## Material for this exercise

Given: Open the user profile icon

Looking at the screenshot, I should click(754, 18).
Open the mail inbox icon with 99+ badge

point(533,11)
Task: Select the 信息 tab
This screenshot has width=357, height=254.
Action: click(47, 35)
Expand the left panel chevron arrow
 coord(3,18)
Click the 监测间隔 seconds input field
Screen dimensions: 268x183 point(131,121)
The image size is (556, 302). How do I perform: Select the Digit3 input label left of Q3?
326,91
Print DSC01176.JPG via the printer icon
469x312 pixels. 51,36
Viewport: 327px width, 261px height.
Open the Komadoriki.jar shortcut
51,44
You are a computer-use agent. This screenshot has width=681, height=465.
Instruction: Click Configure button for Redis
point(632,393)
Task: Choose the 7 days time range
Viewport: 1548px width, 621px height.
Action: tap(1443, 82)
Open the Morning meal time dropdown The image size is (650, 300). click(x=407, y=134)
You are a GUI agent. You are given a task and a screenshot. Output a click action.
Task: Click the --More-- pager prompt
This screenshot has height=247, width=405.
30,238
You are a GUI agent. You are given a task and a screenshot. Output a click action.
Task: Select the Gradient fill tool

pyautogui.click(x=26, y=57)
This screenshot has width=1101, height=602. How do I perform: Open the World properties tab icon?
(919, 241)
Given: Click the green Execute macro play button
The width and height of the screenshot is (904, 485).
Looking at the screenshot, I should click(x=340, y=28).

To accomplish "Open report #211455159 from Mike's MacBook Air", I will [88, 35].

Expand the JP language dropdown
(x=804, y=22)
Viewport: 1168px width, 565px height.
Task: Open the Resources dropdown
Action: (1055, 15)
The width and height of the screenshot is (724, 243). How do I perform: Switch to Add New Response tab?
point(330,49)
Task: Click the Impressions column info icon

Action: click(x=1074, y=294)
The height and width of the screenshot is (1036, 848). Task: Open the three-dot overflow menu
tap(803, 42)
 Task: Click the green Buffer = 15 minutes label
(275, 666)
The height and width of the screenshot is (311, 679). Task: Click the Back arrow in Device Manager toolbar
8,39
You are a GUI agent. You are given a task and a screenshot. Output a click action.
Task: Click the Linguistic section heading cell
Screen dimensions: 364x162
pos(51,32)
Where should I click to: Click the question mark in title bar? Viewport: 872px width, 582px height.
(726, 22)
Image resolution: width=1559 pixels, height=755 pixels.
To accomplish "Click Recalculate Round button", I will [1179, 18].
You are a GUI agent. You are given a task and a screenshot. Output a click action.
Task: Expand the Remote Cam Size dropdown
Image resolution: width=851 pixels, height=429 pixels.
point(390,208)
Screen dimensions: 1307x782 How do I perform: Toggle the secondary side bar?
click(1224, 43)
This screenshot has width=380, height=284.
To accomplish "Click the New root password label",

## Task requirements
In full and without alteration, transcribe the entries above.

## Answer to the problem
Given: Open the user profile icon

Looking at the screenshot, I should click(754, 18).
Open the mail inbox icon with 99+ badge

point(533,11)
Task: Select the 信息 tab
This screenshot has width=357, height=254.
Action: click(47, 35)
Expand the left panel chevron arrow
 coord(3,18)
Click the 监测间隔 seconds input field
Screen dimensions: 268x183 point(131,121)
The image size is (556, 302). How do I perform: Select the Digit3 input label left of Q3?
326,91
Print DSC01176.JPG via the printer icon
469x312 pixels. 51,36
Viewport: 327px width, 261px height.
Open the Komadoriki.jar shortcut
51,44
You are a computer-use agent. This screenshot has width=681, height=465.
Instruction: Click Configure button for Redis
point(632,393)
Task: Choose the 7 days time range
Viewport: 1548px width, 621px height.
Action: tap(1443, 82)
Open the Morning meal time dropdown The image size is (650, 300). click(x=407, y=134)
You are a GUI agent. You are given a task and a screenshot. Output a click action.
Task: Click the --More-- pager prompt
This screenshot has height=247, width=405.
30,238
You are a GUI agent. You are given a task and a screenshot. Output a click action.
Task: Select the Gradient fill tool

pyautogui.click(x=26, y=57)
This screenshot has width=1101, height=602. How do I perform: Open the World properties tab icon?
(919, 241)
Given: Click the green Execute macro play button
The width and height of the screenshot is (904, 485).
Looking at the screenshot, I should click(x=340, y=28).

To accomplish "Open report #211455159 from Mike's MacBook Air", I will [88, 35].

Expand the JP language dropdown
(x=804, y=22)
Viewport: 1168px width, 565px height.
Task: Open the Resources dropdown
Action: (1055, 15)
The width and height of the screenshot is (724, 243). How do I perform: Switch to Add New Response tab?
point(330,49)
Task: Click the Impressions column info icon

Action: click(x=1074, y=294)
The height and width of the screenshot is (1036, 848). Task: Open the three-dot overflow menu
tap(803, 42)
 Task: Click the green Buffer = 15 minutes label
(275, 666)
The height and width of the screenshot is (311, 679). Task: Click the Back arrow in Device Manager toolbar
8,39
You are a GUI agent. You are given a task and a screenshot. Output a click action.
Task: Click the Linguistic section heading cell
Screen dimensions: 364x162
pos(51,32)
Where should I click to: Click the question mark in title bar? Viewport: 872px width, 582px height.
(726, 22)
Image resolution: width=1559 pixels, height=755 pixels.
To accomplish "Click Recalculate Round button", I will [1179, 18].
You are a GUI agent. You are given a task and a screenshot. Output a click action.
Task: Expand the Remote Cam Size dropdown
Image resolution: width=851 pixels, height=429 pixels.
point(390,208)
Screen dimensions: 1307x782 How do I perform: Toggle the secondary side bar?
click(1224, 43)
This screenshot has width=380, height=284.
To accomplish "Click the New root password label",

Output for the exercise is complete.